La veille du jour où devait s’achever sa vingt et unième année, Arzur se sentit fortement indisposé, et il se mit au lit. Il avait la fièvre, et, à mesure que la nuit avançait, elle redoublait d’intensité. Le prince le veillait et lui prodiguait ses soins. Un peu après minuit, Arzur, tourmenté par une grande soif, pria son ami de lui aller cueillir une orange dans le jardin du château, le Prince s’empressa d’accomplir son désir et revint bientôt avec une orange. Il s’assit sur le bord du lit pour la peler, en s’aidant de la pointe son épée, n’ayant pas de couteau sous la main. Or, c’était l’épée avec laquelle il avait tué le géant, et qui était empoisonnée. Aussi, dès qu’Arzur eut mangé l’orange, il se mit à vomir, à se ftrdre de douleur, et il mourut bientôt dans les plus cruelles souffrances.
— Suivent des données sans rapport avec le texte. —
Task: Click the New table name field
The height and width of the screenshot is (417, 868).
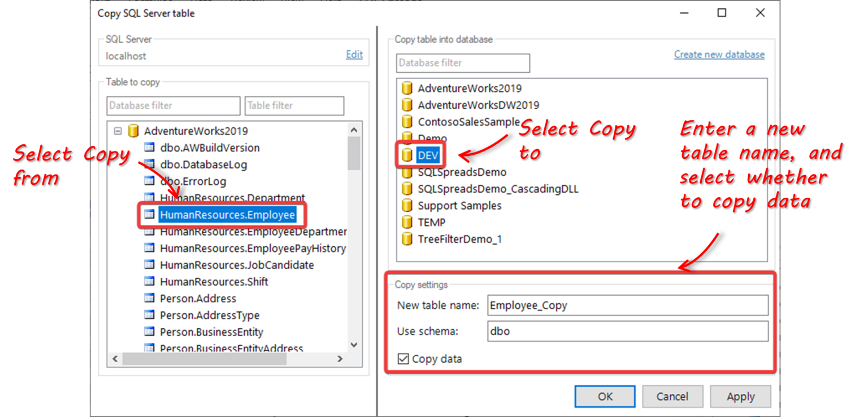Action: click(x=627, y=305)
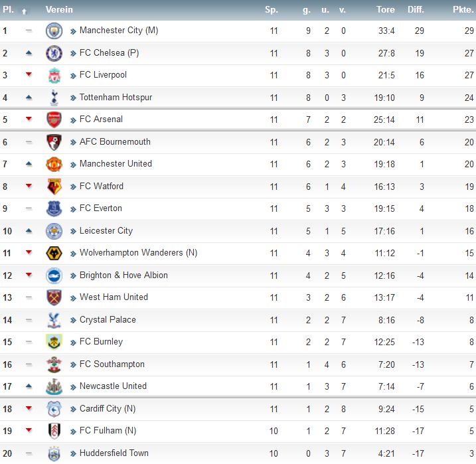This screenshot has width=476, height=464.
Task: Click the Wolverhampton Wanderers wolf crest
Action: (54, 253)
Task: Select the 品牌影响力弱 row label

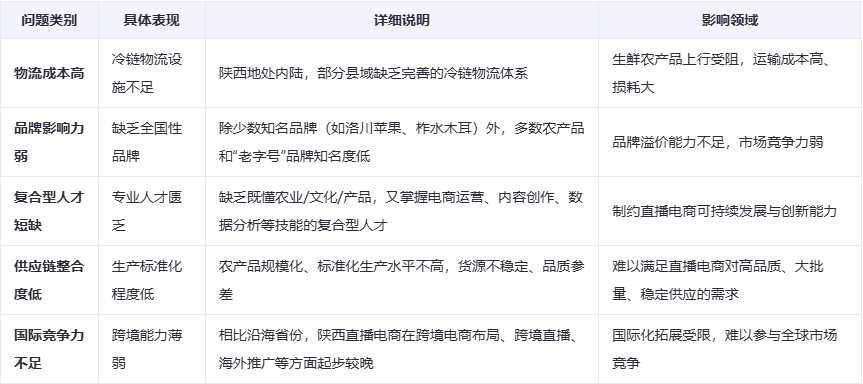Action: click(50, 142)
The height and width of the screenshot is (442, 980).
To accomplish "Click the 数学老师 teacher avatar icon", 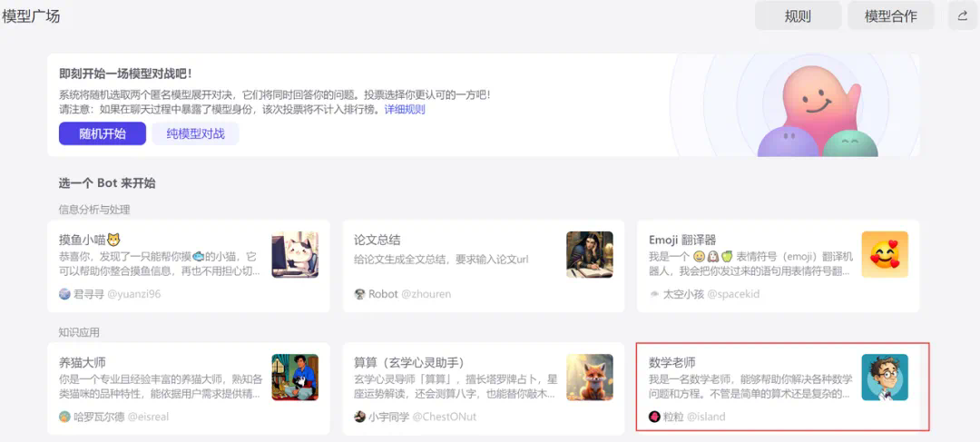I will click(885, 377).
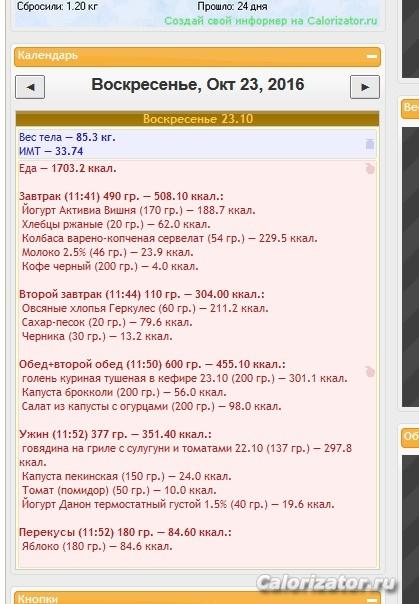Image resolution: width=419 pixels, height=604 pixels.
Task: Open the Второй завтрак meal heading
Action: (142, 294)
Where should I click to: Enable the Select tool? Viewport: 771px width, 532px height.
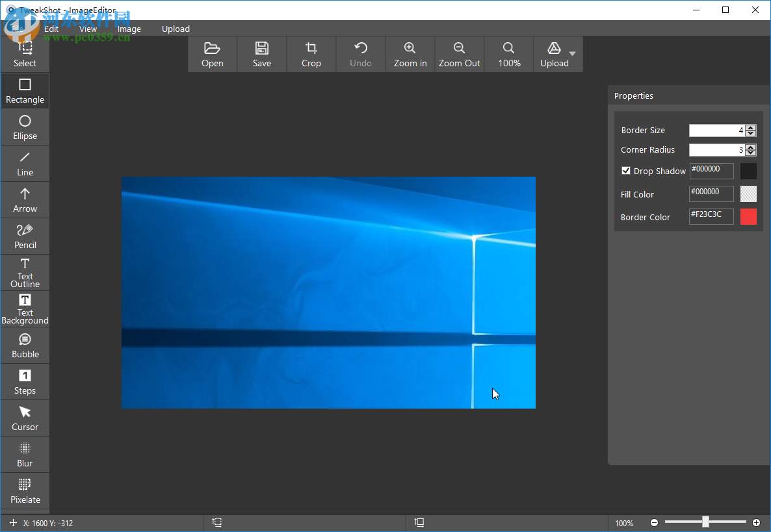point(25,54)
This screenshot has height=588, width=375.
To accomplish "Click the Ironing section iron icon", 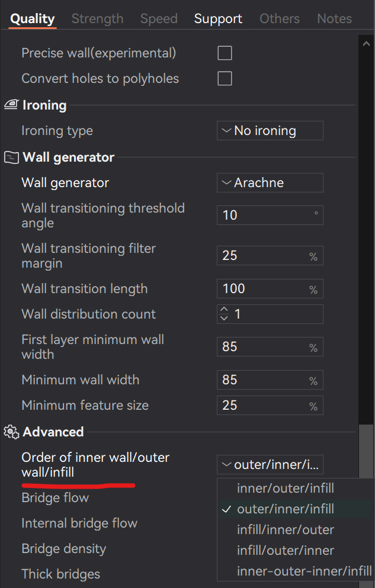I will coord(11,105).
— Ah ! s’écria-t-il en mourant, la prédiction du moine s’accomplit ! car yous devez être le Prince Mauvais, et c’est moi-même qui vous ai introduit près de moi, pour mon malheur ! Ce qui prouve que le sort de chacun de nous est fixé, dès l’heure de sa naissance, et que, quoi qu’il fasse, nul ne peut l’éviter.

Conté par Marguerite Philippe, à Kercabin, le 18 septembre 1888.